僅剩的時間只有在白骨週近尋找有如線索。可是,一隻手忽然伸來捂住她口鼻。

牀與地面的距離也就一尺多,更何況狹小的空間裡是躲着兩個人。

僅是剎那之間,她還未來得及看清是誰,有兩雙腳一前一後地踏入屋子。

入屋的兩人直奔牀頭,一聲尖叫打破寧靜。魚笙被鉗制住身子,被捂住口的她掙扎着,卻在一人連跪帶爬地跑出屋,卻有一人留下而不得脫身。

她呼吸急促,捂住口鼻的那人翻了個身子,將其半壓在身下,這時她纔看清,來人是寧卿淵。

魚笙驚訝地瞪大眼睛,他爲何會在這裡?

寧卿淵做了個手勢示意她別說話,待得到肯定後,其將捂住口的那隻手給拿開,指了指留在屋裡的那人,讓她莫要衝動。

魚笙連連點頭,卻在狹小的空間裡與他的親暱而顯得侷促。寧卿淵平坦着身子,一隻手很自然地勾住了她的腰。

不多久,跑出去的一人帶了一羣人過來,她試着查看來人卻被寧卿淵給攔住。

二人小心謹慎,來人說話。原來進屋的兩人與茶樓無一絲一毫關係,也非偷竊的賊兒。二人入屋,也是收了銀子辦事。

魚笙不知這兩人辦的事是否與她一樣,尋找尹志然。但是,他們既然找到人過來,只怕這具屍體留不住。

她側耳傾聽,從其角度只能看到來人穿的鞋,其他等只能單憑猜測。

而在旁的寧卿淵聽得卻不認真。他微閉着眼睛,令人誤以爲是睡着。

魚笙挪了挪身子,他也未有任何反應。她好奇他爲何會在此,可數日再見,想念遠比其他關心多餘許多。

她癡癡地看着他,臉上的笑意不覺越來越濃。癡癡情深,木櫃搬挪發出的聲音驚擾到了他,二人四目相對。

她羞的無地自容,紅脣微微張着,呼出的氣息欲拒還迎。

可是,二人卻誰都未言。木箱被搬走後,院中又恢復了寧靜。

他還是保持着原來的位置,可腰間的手卻無處安放。

“你怎麼會在這裡?”她先問道。

“看到你出宮了,”他道:“一個女孩子家深夜出門不安全。”

“謝謝,謝謝......寧公子,”她生疏謝答,說的苦澀,“你知道這是哪裡嗎?”

“我曾在這裡住過一段時間,”他道:“羅二與我一起。”

“嗯......”她並不在乎這些,因爲這些都是她所知曉的。那些不知的,若問了他不相告,那又多傷人心呀。

“時候不早了,你還是早些回去。”

二人從牀底出來,他自然地撿去她落在頭上的灰塵,一番叮囑,“宮中也有禁時,若能不被發現最好,若被發現了不要硬闖。”

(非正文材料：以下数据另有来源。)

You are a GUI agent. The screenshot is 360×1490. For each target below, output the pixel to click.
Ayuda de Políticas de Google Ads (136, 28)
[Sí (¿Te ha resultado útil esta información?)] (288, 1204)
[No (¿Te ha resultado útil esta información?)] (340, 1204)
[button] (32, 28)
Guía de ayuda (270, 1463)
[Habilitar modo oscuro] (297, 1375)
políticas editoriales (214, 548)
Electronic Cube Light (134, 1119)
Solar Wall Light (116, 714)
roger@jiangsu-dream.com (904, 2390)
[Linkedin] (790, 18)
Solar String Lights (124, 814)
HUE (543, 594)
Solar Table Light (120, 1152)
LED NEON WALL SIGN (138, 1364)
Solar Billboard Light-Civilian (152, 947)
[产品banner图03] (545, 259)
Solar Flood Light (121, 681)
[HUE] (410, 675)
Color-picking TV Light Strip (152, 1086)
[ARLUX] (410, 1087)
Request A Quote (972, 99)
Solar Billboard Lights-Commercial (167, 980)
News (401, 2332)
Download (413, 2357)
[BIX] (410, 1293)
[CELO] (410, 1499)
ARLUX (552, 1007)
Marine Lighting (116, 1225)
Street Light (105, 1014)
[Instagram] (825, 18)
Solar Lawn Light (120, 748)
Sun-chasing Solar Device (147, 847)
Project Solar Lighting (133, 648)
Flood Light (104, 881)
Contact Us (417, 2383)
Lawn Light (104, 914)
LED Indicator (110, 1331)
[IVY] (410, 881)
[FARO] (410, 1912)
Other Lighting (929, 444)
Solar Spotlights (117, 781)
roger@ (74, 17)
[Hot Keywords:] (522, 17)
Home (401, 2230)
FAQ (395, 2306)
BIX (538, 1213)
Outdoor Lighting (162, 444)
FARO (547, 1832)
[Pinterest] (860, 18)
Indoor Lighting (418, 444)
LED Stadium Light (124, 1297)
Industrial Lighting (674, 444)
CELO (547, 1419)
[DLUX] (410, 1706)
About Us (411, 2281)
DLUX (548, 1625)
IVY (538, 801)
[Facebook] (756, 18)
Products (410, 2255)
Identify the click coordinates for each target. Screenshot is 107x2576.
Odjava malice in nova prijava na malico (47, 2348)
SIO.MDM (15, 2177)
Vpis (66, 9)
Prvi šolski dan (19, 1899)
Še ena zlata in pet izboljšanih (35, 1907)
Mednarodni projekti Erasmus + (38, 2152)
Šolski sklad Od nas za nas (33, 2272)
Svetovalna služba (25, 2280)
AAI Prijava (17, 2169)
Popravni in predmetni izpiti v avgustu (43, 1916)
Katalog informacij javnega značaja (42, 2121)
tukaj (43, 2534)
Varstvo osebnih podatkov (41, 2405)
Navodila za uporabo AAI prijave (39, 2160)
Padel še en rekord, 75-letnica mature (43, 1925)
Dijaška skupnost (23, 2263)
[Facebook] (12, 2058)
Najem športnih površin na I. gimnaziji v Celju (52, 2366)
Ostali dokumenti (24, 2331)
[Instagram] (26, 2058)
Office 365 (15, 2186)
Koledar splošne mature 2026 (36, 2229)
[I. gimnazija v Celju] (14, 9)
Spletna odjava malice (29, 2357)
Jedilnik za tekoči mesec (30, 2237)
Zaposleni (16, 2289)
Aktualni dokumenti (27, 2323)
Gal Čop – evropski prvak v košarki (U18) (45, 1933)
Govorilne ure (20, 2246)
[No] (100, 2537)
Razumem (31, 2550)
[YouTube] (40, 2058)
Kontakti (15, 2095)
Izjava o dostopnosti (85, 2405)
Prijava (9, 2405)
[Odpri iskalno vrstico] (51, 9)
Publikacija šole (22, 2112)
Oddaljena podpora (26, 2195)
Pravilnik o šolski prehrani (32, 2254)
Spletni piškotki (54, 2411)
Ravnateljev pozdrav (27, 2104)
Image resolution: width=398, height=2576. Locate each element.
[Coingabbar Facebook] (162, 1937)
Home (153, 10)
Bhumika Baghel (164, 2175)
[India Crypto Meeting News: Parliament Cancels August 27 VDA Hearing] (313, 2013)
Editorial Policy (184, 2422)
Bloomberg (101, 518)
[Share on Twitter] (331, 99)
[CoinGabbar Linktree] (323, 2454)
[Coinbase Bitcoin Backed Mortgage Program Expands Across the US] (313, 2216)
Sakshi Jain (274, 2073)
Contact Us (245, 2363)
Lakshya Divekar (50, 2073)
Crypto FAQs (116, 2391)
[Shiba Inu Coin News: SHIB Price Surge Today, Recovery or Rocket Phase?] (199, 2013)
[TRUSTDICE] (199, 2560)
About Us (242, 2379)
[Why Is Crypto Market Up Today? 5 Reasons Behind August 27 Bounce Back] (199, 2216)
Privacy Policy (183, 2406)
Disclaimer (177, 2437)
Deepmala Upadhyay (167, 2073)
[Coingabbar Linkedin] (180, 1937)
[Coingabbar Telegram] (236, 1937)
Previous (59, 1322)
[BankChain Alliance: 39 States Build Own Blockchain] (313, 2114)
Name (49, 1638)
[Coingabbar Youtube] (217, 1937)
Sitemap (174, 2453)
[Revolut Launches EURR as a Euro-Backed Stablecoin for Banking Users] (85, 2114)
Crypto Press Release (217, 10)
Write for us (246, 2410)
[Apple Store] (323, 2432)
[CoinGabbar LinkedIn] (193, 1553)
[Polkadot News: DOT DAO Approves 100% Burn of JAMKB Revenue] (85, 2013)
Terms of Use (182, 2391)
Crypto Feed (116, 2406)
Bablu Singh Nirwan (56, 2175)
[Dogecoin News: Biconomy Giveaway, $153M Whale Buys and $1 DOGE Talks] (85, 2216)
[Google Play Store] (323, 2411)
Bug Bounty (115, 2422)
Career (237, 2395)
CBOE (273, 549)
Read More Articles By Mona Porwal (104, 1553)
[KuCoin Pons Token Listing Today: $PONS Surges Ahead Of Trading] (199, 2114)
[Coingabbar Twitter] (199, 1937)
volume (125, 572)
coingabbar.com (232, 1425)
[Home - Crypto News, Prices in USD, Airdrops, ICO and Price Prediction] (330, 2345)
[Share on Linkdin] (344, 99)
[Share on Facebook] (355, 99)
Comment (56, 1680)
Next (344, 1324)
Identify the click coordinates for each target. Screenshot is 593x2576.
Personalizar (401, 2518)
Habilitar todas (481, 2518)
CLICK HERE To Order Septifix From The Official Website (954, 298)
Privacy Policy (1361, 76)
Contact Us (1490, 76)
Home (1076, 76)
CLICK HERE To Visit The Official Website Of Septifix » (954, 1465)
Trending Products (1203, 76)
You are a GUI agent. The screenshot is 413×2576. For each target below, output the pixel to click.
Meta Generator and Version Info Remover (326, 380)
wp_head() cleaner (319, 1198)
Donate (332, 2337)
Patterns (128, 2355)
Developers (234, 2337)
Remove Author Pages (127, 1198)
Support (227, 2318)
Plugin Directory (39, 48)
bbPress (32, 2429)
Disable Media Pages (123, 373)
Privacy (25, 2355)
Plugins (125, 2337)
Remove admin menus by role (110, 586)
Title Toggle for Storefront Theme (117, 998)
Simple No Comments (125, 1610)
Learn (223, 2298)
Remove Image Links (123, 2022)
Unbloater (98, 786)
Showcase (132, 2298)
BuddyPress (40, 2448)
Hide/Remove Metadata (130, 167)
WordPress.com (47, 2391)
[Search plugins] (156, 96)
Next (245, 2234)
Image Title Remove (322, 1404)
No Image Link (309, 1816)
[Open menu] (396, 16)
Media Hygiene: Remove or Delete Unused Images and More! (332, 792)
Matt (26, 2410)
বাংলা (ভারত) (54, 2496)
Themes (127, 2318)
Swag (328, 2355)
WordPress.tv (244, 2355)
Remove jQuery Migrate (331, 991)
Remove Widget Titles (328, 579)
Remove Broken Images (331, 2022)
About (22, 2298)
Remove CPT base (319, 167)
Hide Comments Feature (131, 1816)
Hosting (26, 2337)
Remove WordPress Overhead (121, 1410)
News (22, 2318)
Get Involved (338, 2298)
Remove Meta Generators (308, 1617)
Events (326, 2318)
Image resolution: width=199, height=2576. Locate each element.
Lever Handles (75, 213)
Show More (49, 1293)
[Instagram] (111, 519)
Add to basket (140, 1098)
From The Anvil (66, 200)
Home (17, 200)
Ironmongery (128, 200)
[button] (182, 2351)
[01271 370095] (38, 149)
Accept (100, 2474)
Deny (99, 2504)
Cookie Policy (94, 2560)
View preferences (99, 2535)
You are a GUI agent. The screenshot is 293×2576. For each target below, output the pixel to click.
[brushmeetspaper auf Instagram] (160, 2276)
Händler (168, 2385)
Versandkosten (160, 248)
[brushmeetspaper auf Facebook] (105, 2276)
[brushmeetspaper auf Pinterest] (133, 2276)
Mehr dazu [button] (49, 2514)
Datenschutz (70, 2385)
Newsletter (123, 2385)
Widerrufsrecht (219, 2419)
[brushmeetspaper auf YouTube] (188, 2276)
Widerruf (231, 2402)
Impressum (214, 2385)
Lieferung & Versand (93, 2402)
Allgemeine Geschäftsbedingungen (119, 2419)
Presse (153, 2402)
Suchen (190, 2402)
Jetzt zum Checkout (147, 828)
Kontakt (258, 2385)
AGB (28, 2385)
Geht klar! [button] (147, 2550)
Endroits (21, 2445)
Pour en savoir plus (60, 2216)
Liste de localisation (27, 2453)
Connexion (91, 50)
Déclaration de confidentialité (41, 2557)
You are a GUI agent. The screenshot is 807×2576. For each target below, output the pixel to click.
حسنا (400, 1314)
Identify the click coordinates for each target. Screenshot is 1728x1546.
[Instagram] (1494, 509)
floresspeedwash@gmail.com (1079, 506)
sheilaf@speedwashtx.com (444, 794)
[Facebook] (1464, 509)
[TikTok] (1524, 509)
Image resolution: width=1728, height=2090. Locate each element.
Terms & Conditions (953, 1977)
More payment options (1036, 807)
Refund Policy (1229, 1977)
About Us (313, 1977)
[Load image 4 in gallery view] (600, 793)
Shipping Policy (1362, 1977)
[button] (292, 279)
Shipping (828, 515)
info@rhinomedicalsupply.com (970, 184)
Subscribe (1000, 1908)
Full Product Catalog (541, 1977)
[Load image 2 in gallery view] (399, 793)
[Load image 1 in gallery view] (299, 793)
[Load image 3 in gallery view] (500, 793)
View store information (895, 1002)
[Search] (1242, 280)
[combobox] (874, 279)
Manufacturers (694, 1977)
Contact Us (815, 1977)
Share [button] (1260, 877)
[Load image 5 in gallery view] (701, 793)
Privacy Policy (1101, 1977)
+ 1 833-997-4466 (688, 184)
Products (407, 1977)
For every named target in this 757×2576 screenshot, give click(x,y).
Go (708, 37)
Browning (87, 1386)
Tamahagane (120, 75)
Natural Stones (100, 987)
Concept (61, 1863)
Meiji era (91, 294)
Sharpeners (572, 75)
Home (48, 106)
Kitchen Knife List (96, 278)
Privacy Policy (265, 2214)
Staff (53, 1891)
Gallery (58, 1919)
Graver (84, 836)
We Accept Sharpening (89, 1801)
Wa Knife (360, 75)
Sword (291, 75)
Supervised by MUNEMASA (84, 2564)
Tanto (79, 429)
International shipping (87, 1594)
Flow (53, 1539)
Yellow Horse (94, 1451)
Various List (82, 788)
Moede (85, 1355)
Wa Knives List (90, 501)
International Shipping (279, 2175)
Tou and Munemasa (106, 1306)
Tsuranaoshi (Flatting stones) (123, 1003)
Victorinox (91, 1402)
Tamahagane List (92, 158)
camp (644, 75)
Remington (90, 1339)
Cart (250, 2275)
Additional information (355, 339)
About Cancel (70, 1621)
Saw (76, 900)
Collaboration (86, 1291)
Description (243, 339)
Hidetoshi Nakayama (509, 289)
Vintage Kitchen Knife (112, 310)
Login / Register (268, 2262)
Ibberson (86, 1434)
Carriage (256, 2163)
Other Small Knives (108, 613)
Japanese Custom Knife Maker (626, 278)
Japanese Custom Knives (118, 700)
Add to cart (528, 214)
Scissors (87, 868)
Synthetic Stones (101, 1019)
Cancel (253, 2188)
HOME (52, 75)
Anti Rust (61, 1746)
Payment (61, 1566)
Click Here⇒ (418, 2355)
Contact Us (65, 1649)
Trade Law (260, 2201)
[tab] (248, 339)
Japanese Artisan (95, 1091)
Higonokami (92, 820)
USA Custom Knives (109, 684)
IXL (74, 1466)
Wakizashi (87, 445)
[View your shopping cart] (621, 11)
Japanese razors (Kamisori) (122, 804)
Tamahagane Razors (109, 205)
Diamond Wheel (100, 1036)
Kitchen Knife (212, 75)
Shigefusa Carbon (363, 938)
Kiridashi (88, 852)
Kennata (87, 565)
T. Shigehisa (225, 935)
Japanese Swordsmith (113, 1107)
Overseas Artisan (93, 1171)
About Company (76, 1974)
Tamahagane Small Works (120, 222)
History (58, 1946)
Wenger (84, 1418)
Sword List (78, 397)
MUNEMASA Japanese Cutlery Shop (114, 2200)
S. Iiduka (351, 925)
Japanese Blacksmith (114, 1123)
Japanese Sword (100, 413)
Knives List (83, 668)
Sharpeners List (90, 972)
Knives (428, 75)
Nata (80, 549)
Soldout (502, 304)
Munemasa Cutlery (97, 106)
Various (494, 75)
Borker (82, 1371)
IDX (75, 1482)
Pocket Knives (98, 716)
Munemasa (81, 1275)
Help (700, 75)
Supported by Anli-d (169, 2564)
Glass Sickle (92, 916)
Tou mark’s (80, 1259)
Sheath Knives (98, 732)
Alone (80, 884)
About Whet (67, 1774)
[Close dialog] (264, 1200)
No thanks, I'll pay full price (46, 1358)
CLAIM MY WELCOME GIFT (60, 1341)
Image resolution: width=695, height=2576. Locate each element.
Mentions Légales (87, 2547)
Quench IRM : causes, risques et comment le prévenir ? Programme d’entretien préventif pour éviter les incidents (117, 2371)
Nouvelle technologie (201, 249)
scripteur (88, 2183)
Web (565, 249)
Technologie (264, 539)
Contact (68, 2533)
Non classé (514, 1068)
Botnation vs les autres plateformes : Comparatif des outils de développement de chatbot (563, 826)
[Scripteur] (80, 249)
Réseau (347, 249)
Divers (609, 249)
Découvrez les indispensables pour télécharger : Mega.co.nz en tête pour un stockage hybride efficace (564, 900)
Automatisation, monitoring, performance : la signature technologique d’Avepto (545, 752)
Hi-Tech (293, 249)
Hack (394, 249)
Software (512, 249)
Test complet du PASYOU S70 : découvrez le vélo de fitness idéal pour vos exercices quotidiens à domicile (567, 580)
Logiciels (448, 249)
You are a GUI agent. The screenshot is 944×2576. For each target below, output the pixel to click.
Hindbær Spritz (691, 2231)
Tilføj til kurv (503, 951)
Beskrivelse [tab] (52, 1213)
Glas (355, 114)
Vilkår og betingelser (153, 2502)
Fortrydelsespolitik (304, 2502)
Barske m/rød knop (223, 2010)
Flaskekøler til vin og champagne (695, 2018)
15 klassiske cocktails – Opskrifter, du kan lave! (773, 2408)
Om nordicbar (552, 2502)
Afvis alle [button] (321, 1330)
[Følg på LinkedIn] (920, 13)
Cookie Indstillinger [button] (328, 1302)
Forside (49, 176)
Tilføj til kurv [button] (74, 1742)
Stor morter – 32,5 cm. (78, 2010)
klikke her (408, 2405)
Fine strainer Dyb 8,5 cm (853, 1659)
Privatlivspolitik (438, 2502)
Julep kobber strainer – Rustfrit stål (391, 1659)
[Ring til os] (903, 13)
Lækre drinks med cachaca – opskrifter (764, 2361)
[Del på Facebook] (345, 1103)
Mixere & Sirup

“嗯,”魚笙想詢問寧卿淵是否與她一同回宮,可想到前方的龍潭虎穴,還是一人上路較好,“今日謝謝寧公子。”

回宮前她先回了趟魚府,小魚依然睡在那張榻上,見到她回來,直撲了過來,口裡嗚嗚地叫着,訴思念想念。

魚笙拿了幾件衣裳以防萬一,隨後便直奔宮門。

宮裡守衛森嚴,巡邏的侍衛又多了幾批,韶芷宮的位置有些難記,雖然從宮外到宮內很是輕鬆,但找到那三個大字卻費了她些時辰。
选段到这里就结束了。